Multilingual Research That Holds Up
Comparability problems do not show up in the field.
They show up in the tables.
Localipsum governs the full arc of a multilingual study from instrument adaptation through fielding to coded data, with one standard applied at every stage and one point of contact accountable for the result.
Discussion and moderator guide adaptation
Survey and questionnaire adaptation
Open ends coded in original language before translation
Vendor coordination across languages and time zones
When language decisions in your data are questioned in analysis, or in front of a client, you need a partner who can defend them. When that moment comes, we are the right team.
Localipsum exists for the teams that cannot afford to find out after field.

Language and market problems discovered after fielding are expensive, sometimes fatal to a study.

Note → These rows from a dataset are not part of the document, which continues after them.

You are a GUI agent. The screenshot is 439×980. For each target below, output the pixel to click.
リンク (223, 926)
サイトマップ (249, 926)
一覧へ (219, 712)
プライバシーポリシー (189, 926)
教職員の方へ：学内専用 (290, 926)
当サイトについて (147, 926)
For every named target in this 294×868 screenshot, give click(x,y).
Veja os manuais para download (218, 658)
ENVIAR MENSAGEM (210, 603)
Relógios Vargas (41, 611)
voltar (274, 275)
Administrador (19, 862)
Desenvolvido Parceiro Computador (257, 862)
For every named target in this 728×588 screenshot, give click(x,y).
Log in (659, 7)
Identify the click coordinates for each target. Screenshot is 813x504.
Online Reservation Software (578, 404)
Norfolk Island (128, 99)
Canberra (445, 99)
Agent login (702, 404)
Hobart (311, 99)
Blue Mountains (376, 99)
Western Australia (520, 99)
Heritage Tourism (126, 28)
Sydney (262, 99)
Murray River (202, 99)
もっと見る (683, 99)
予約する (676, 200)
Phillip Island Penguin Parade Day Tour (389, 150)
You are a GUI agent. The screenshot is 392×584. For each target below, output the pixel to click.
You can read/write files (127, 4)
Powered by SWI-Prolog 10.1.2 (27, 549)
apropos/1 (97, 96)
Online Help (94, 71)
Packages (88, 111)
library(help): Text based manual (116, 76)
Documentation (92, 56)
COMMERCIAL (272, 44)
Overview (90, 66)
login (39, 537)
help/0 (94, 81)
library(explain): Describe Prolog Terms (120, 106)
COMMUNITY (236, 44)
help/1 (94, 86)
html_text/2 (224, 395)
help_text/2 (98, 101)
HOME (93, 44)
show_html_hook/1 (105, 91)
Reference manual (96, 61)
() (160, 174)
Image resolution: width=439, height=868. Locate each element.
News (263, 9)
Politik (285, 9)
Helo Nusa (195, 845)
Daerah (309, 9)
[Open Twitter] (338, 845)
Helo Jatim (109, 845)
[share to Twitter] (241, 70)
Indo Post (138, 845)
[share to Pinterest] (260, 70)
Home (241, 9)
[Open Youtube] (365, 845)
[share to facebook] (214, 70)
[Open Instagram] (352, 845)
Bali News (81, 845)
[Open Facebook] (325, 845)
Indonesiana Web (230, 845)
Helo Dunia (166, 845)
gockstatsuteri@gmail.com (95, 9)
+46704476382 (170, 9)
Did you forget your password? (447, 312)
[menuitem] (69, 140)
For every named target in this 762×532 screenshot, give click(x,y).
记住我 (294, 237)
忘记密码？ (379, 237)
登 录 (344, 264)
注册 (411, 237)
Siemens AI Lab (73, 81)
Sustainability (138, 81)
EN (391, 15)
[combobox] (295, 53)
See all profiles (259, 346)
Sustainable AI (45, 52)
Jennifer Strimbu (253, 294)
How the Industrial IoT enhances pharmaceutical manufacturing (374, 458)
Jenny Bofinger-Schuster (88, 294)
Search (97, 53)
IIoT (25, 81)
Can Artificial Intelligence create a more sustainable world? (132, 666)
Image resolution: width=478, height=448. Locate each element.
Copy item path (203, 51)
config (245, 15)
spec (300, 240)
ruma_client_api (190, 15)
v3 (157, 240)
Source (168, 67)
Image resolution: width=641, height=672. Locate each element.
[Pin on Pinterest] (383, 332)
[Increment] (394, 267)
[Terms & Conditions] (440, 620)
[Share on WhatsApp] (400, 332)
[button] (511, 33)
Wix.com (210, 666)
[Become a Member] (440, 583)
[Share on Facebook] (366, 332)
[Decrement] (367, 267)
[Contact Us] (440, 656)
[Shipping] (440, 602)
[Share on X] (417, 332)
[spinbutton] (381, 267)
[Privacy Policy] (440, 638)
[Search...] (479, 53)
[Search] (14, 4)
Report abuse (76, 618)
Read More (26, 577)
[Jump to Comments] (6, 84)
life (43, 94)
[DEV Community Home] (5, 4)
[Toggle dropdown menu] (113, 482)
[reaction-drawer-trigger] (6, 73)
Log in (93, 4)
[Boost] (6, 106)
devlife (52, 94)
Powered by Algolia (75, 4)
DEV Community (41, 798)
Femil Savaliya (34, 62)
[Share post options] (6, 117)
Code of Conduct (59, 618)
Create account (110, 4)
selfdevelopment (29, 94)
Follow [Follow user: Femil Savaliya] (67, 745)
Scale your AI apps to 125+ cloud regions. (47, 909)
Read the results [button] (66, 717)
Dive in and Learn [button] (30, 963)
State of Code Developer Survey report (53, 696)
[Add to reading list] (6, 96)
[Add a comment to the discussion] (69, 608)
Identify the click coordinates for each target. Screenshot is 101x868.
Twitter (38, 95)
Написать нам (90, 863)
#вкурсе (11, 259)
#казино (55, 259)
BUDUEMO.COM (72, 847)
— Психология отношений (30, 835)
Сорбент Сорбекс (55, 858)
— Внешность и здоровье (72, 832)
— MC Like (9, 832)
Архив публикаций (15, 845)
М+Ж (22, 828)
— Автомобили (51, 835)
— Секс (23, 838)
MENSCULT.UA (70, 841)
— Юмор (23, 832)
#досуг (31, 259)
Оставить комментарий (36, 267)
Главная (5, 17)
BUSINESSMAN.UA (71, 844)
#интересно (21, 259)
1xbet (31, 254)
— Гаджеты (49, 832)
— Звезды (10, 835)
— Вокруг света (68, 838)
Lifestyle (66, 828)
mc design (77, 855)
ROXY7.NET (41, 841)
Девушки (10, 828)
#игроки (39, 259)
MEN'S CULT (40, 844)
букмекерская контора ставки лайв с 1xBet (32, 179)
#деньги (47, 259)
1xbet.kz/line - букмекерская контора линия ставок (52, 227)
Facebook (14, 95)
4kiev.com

Localipsum provides input at the design stage so equivalence issues are resolved in the instrument rather than discovered in the tables.
Where your protocol calls for it, Localipsum supports structured review and reconciliation in the TRAPD tradition (Translation, Review, Adjudication, Pretesting, and Documentation), reviewing source items for translatability before fielding and flagging wording that will not hold across markets.
Adaptation is judged against whether an item measures the same construct in the target language, not whether it mirrors the source word for word.
Moderation is fielded through researchers credentialed in the social sciences and trained in methodology, not bilingual generalists.
Glossaries, codeframes, and documented decisions travel with the study so a tracker reads the same in wave four as
in wave one.
Open ends are coded in the source language against your frame, then translated. The sequence protects the nuance the codeframe exists to capture.